Closed cdata closed 1 year ago
Currently, the current intent of the specification is that a line either begins with a valid sigil, or is text, so:
> This is a quote block
> This is not a quote block. This is just text.
If we were to introduce leading whitespace in future, then we would need to introduce some lookhead logic. For example, if we were to allow leading indentation for list blocks, we might do it like this:
- This is a list item
- This is a list item
This is just text
> This is also just text
Alternatively, we might allow any kind of block to be indented (not my first preference), in which case:
- This is a list item
- This is a list item
This is just text
> This is a quote
...And each block would keep a record of its indentation level.

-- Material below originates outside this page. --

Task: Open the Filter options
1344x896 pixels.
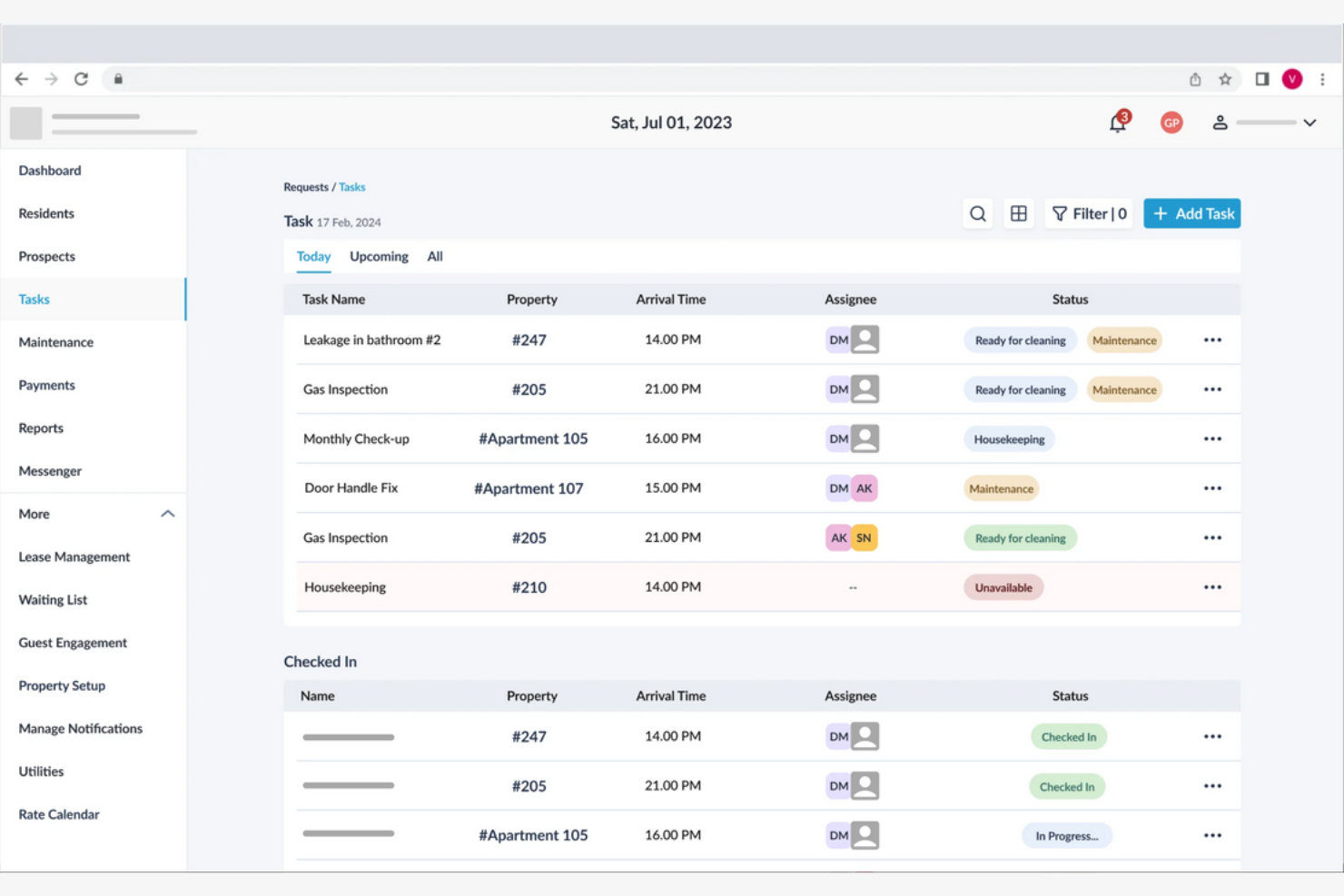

Just observing: if such leading whitespace is parsed as a paragraph or a blank, it's probably not what the user intended. These interpretations would cause a new block to appear in the AST where there otherwise would not be one (and would lead to weird rendering of the document unless the renderer cares to discriminate by the contents of the block itself, but then that would undermine the value of the parser somewhat).
One line should always equal one block, so the rules above should never cause a new block to appear in the AST where otherwise there would not be one. They would only change the type of the block. E.g. a whitespace-only line might cause a Blank block to become a Text block.
Ah, okay. Sorry, I think I misunderstood your response.
- is a list
- is a paragraph
I'm currently reworking some of the Rust subtext parser's AST representation to line it up more closely to the spec. I'm trying to reason about how to treat leading whitespace. This is important in the context of https://github.com/subconsciousnetwork/subtext/issues/31; if leading whitespace has presentational significance for a list block (it doesn't yet, but it might in the future), then some amount of leading whitespace ought to be captured context for that block. This may be true for other blocks even if that leading whitespace isn't used for presentational purposes in those cases.
At any rate, right now the Rust parser considers any leading whitespace is to be part of a
Blank
that precedes the content. But, this actually violates the intention of the spec in its own way, I think.Would you be willing to clarify in the spec the way such leading whitespace that precedes a sigil on a given line should be treated?